STATED PROBLEM: Reproduce word for word the stretch of items from the line that contains "Where should I click to: Select" through the end of the items, leaving the pictures out of your answer.

** Begin SUPPLIED ENTRIES **

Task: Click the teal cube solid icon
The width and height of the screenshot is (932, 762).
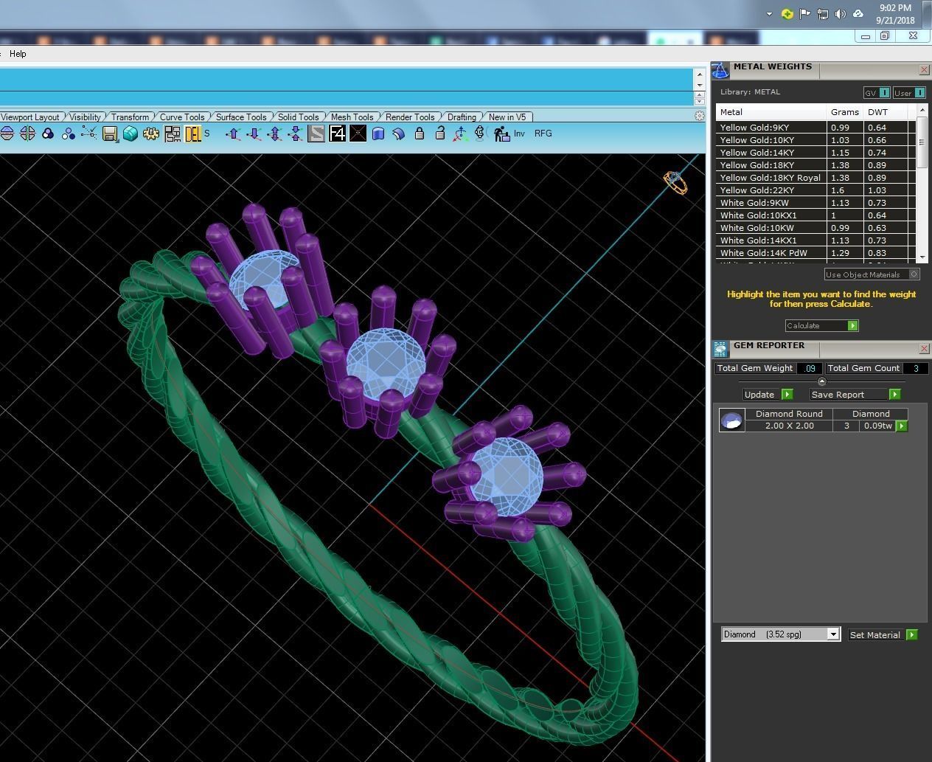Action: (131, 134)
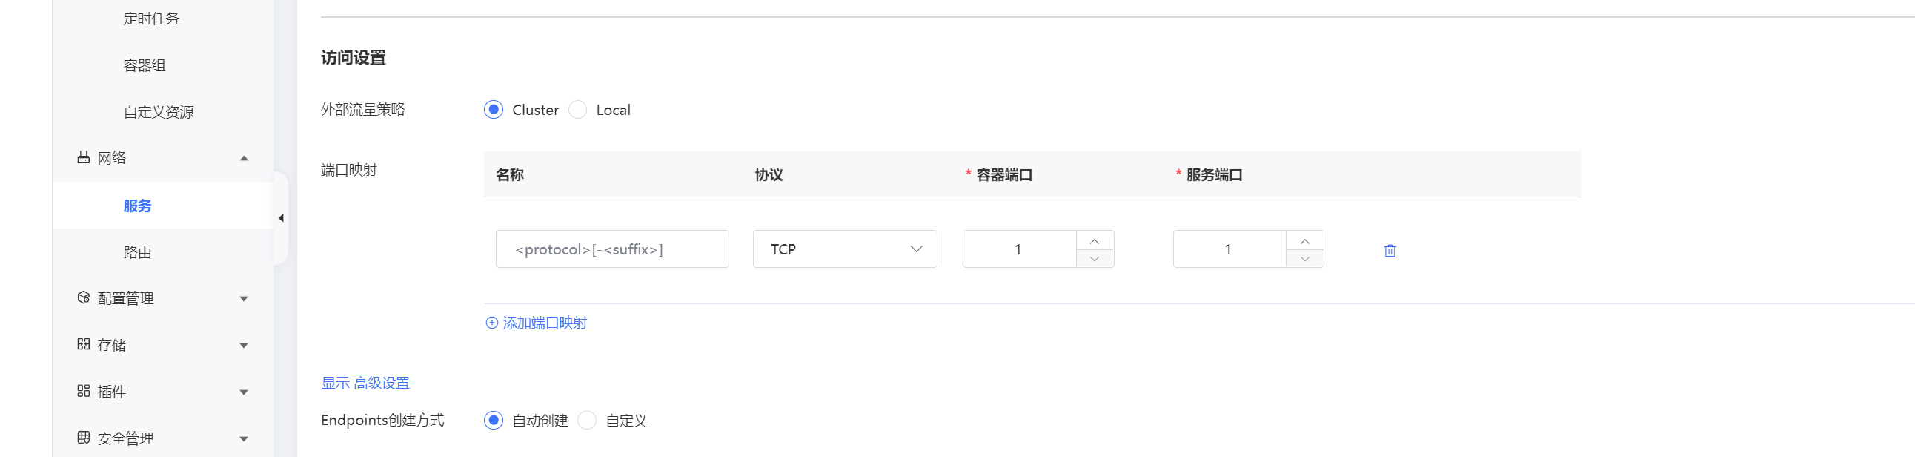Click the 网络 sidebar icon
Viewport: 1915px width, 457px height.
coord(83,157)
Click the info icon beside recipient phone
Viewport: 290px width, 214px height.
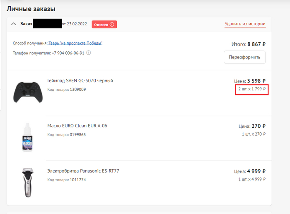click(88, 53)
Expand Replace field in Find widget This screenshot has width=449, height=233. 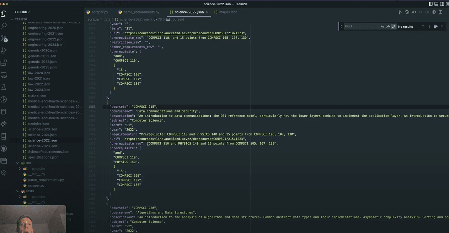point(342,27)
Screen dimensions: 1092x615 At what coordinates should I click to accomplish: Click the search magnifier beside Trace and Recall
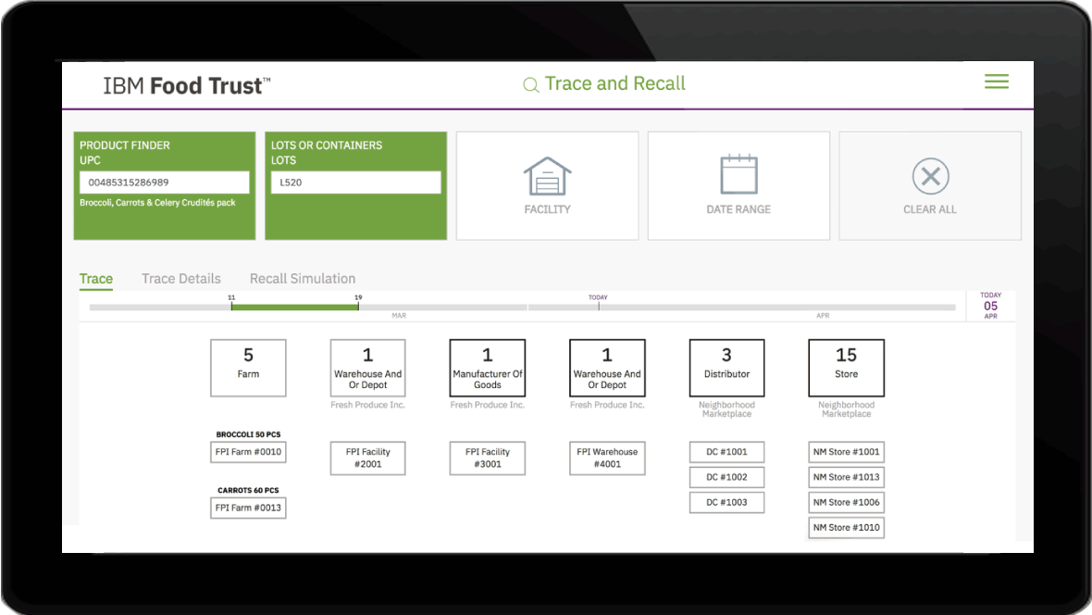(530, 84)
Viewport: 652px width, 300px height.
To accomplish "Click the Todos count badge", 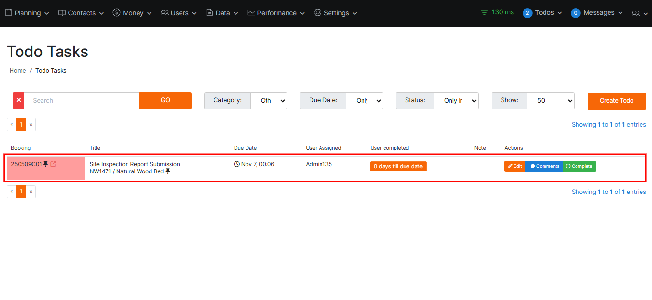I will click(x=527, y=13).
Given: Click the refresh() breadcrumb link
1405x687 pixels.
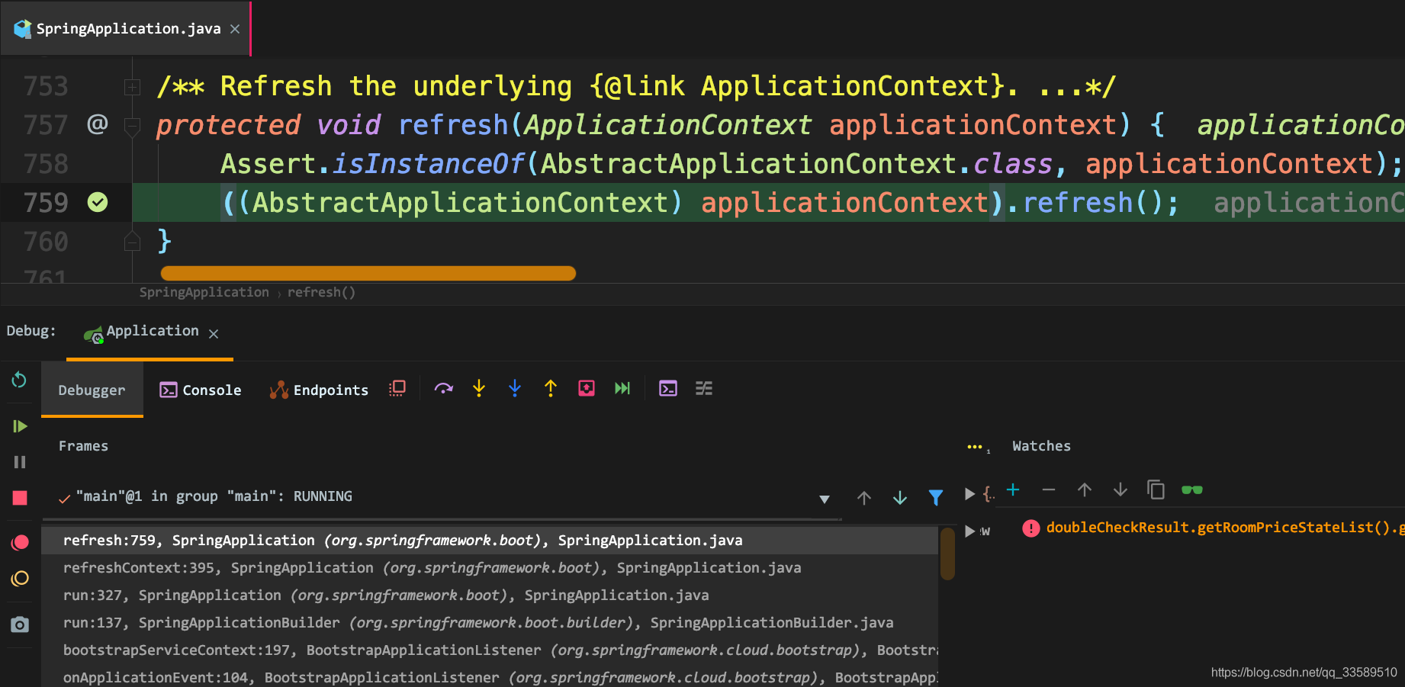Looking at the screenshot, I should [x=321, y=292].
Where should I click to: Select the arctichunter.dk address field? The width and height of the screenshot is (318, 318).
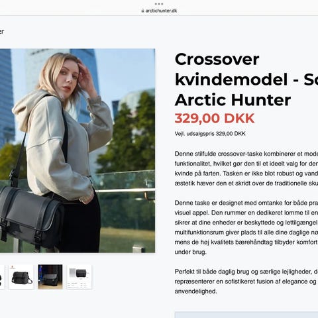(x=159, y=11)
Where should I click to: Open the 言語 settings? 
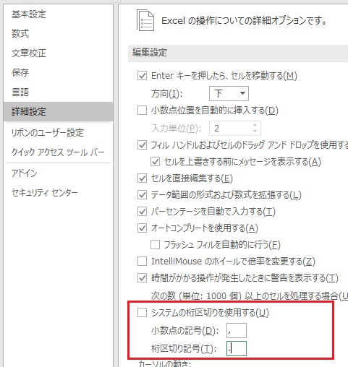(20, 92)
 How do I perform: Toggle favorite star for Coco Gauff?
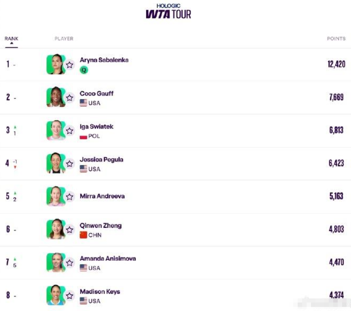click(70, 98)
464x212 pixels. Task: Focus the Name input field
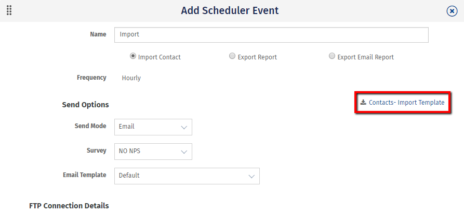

** End SUPPLIED ENTRIES **

COMPLETE ANSWER:
Where should I click to: Select the arctichunter.dk address field? The width and height of the screenshot is (318, 318).
(x=159, y=11)
Where should I click to: Open the 言語 settings? 
(20, 92)
 How do I perform: Toggle favorite star for Coco Gauff?
click(70, 98)
464x212 pixels. Task: Focus the Name input field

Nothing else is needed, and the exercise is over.